MCDERMOTT COLUMN: Persistence paid off in Charleston’s courtship of discount airline JetBlue
Air travel is a fickle, delay-prone process that can get set back in an instant by nasty weather or a mechanical failure. It demands patience, determination and stamina.
Charleston tourism officials needed all three to land JetBlue Airways, a discount carrier that local travelers and hospitality businesses hope will cut the cost of flying nonstop to and from two under-served big-city destinations: New York and Boston.
Fueled with $1 million in incentives from various sources, the deal announced Wednesday gives Charleston International the distinction of being the first airport in South Carolina to snag service from the airline.
Also, the airport will be among just 25 or so nationwide to be served by both Southwest Airlines and JetBlue.
“The really great thing for us is that this gives us more seats to New York, which we desperately need because that’s our No. 1 market,” said Helen Hill, executive director of the Charleston Area Convention and Visitors Bureau. And for the first time, Charleston will be able to claim year-round air service to Boston, the No. 8 top local destination.
The flights are certain to shuttle more leisure visitors to the region. But the local hospitality industry is looking to JetBlue to help boost a more lucrative source of tourism revenue.
“The convention business is maybe the thing we’re most excited about that we talked about the least,” Hill said. “Those are two big corporate markets.”
A nagging problem has been that some meeting planners have found Charleston to be an inconvenient place to fly into because of the dearth of nonstop air service. Also, while local fares have fallen overall, they remain relatively high for business travelers.
“We’re very competitive but expensive,” Hill said.
The hope now is that JetBlue’s arrival — the discounter will add more than 100,000 TV-equipped leather seats a year to the New York and Boston routes starting in February — will nudge Charleston higher in the corporate pecking order.
“Providing convenient air service to New York and Boston is ... a huge plus for our region,” said S.C. House Speaker Bobby Harrell.
The latest talks with JetBlue executives started about two-and-a-half years ago, but the first seed was planted in 1999.
Then an untested but well-funded startup, the airline was “considering” serving up to 44 cities 13 years ago, including Charleston, as it plotted its route structure. A spokeswoman at the time said the airline would continue to review any airports that were passed over. “We don’t want to go into a city and have them say they’re not ready for us,” she said.
JetBlue’s name would resurface sporadically afterward in Charleston but nothing ever materialized. The airline had moved on.

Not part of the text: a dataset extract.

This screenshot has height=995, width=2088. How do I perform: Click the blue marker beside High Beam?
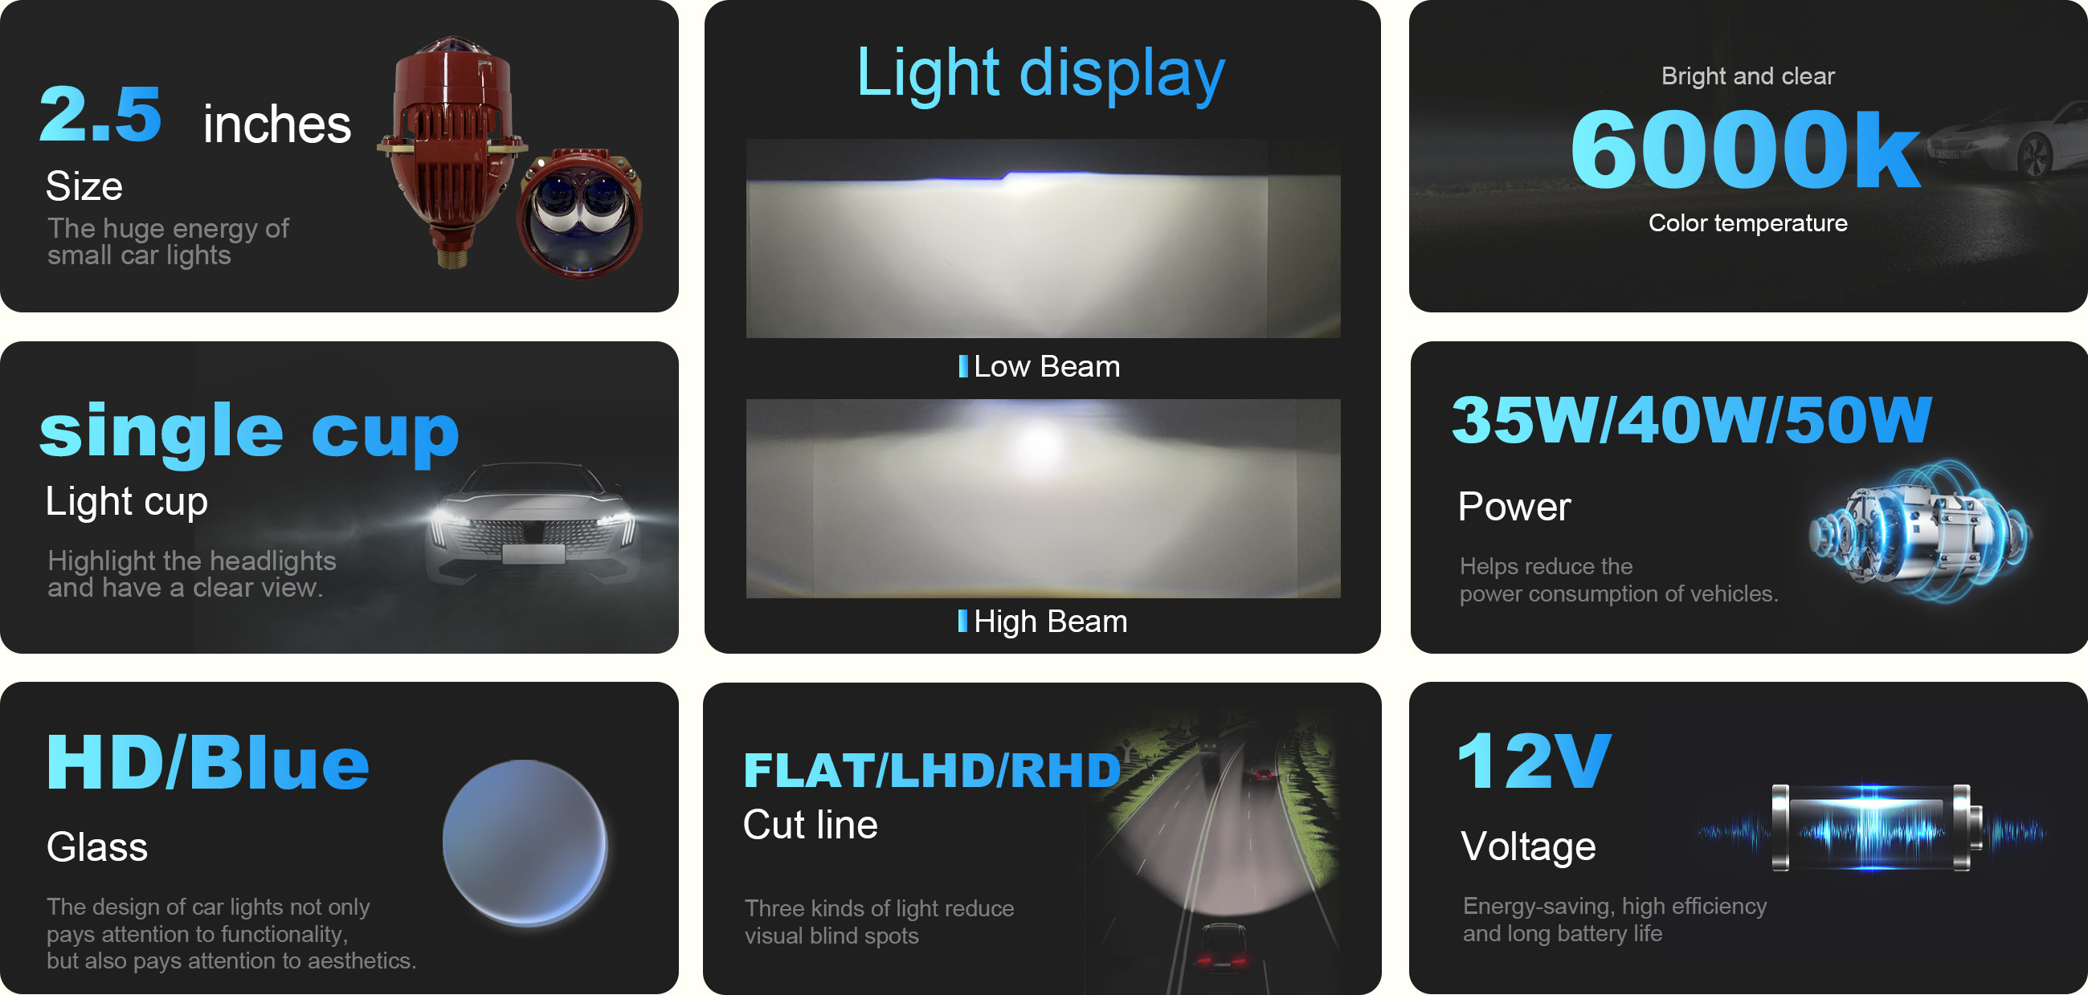point(962,621)
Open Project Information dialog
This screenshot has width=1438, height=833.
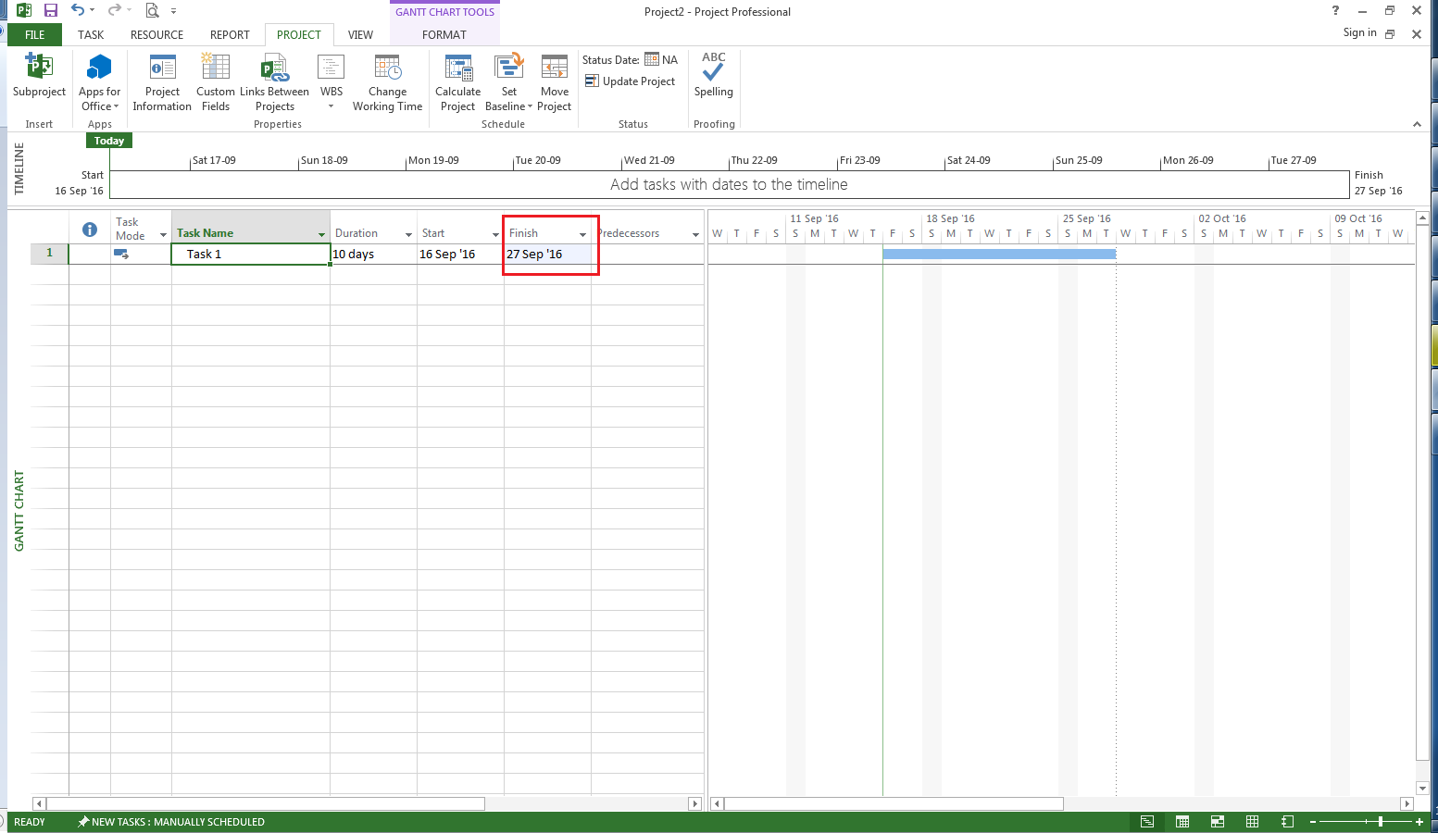(162, 68)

“The world changed,” said Gary Edwards, a CVB director who along with Hill is widely credited with doing much of the legwork that reeled in JetBlue. “Lots of things happened.”
The airline had “redefined itself,” Edwards continued. “It began getting success in the Caribbean, and its network plans just changed.”
The courtship began to heat up again in low-key fashion in February 2010 when Hill, Edwards and several other tourism and economic development officials met with the airline’s route planners in New York. The trip coincided with the aftermath of a huge blizzard that blanketed about half of the East Coast, recalled Mary Graham of the Charleston Metro Chamber of Commerce.
“I remember looking out the window of the plane and you couldn’t see anything without snow on it,” Graham said.
From then on, the Lowcountry’s relatively balmy year-round climate became part of the sales pitch. It was secondary, though, to the serious business case the region was trying to impress on JetBlue decisionmakers, Edwards said.
“We took their route map, blew it up and said, ‘We’re the logical place when you start filling out your route system between Raleigh and Jacksonville. No one else is.’ That was something that made sense to them strategically.”
The airline made at least two visits to the Holy City, sending one executive on the first reconnaissance mission. The follow-up trip included about six JetBlue representatives, who were treated to a reception at the downtown home of well-connected New York-based public relations executive Lou Hammond.
While in town, they also met with InterTech Group CEO Anita Zucker and officials from Daniel Island-based software giant Blackbaud Inc.
“They played a role in this,” said state Rep. Chip Limehouse, chairman of the agency that owns and operates Charleston International. “They told the story of why Charleston’s a good place do business.”
The airline dispatched John Cheketts to South Carolina to officially announce the new service Wednesday. It was fitting since his father grew up on James Island, but Checketts’ role wasn’t ceremonial. He is director of route planning at JetBlue and has been studying the Charleston expansion since talks began 30 months ago.
The JetBlue brass was sold on the local job growth and population trends, among other factors, including Charleston’s 2011 ranking as the No. 1 tourist destination in North America by readers of Conde Nast magazine.
“It’s moving in the right direction,” said Checketts of the local economy. “Our customers have been clamoring for it, asking for it. It’s time.”
Put another way, it’s about time.
“It took a while, but persistence paid off,” he said.